§ **Data under study**

/---

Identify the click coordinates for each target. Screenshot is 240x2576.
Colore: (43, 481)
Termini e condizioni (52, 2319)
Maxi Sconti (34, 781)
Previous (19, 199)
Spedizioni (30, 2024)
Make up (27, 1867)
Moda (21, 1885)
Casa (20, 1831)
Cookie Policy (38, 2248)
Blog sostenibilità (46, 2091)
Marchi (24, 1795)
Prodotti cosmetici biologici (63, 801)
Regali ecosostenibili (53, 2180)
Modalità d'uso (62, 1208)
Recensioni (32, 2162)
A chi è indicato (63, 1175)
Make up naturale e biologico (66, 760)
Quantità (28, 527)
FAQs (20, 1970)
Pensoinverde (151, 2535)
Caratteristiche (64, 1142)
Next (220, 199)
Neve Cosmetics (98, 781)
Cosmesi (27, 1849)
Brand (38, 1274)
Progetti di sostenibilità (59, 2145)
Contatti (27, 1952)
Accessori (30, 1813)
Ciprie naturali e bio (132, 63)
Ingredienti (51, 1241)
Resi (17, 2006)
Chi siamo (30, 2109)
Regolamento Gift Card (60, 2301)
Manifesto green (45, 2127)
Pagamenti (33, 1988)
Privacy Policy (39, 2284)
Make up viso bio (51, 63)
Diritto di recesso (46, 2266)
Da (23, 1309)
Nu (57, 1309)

\---
/---

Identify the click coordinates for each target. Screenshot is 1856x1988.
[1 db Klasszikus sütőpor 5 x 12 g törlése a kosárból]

\---

§ **Instructions to follow**
Please give again the lines above between the line holding "Brand (38, 1274)" and the line holding "Nu (57, 1309)", inclusive, exactly as they are and with nothing added.

§ **Output**
Brand (38, 1274)
Progetti di sostenibilità (59, 2145)
Contatti (27, 1952)
Accessori (30, 1813)
Ciprie naturali e bio (132, 63)
Ingredienti (51, 1241)
Resi (17, 2006)
Chi siamo (30, 2109)
Regolamento Gift Card (60, 2301)
Manifesto green (45, 2127)
Pagamenti (33, 1988)
Privacy Policy (39, 2284)
Make up viso bio (51, 63)
Diritto di recesso (46, 2266)
Da (23, 1309)
Nu (57, 1309)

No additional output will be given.